Dataset entries
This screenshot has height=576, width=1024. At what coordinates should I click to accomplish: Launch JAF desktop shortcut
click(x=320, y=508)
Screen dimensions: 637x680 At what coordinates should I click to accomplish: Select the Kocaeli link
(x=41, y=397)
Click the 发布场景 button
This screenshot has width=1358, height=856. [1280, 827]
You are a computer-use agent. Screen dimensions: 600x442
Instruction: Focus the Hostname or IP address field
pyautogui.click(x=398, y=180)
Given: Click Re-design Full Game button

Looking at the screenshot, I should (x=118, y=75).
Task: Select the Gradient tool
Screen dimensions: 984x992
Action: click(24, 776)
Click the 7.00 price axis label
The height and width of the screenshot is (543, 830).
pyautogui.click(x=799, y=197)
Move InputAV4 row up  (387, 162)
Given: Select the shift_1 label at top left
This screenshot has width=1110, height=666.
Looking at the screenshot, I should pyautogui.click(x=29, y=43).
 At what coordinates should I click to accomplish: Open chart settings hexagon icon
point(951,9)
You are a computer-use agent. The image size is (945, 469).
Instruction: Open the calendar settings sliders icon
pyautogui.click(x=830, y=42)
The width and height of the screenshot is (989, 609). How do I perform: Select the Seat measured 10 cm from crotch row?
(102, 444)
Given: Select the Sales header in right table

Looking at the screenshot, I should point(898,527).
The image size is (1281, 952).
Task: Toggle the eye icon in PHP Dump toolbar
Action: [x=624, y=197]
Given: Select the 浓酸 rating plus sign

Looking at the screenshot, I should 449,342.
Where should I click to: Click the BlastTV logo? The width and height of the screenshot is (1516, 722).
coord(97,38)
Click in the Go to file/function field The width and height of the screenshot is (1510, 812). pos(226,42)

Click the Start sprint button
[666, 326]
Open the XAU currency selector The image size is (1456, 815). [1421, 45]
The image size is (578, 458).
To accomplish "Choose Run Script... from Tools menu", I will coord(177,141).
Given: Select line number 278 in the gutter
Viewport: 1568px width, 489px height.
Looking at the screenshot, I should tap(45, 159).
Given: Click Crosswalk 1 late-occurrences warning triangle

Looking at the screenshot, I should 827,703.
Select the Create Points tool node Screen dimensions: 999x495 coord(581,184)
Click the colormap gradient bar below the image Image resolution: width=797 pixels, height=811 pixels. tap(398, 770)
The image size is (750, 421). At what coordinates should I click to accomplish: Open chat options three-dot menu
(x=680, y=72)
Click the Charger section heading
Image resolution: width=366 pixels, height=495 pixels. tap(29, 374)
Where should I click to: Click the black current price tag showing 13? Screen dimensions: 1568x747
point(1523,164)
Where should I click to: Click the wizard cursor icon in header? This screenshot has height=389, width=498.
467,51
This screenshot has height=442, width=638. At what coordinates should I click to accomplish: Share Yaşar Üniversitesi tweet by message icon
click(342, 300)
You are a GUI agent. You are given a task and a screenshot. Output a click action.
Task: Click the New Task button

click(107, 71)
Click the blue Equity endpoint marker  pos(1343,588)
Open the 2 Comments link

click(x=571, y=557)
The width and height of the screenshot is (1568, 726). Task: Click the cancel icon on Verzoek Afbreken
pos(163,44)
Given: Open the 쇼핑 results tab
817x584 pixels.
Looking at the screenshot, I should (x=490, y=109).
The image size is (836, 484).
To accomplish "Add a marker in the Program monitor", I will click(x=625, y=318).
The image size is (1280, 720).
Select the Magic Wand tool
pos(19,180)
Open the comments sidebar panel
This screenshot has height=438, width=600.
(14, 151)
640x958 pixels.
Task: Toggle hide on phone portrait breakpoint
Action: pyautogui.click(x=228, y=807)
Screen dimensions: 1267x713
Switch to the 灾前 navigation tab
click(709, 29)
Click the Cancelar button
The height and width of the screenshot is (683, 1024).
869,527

## Task item
Could you output the lines above, exactly as written, from the one containing "Click the Cancelar button" through the last, with both ends included and no others?

## Solution below
Click the Cancelar button
The height and width of the screenshot is (683, 1024).
869,527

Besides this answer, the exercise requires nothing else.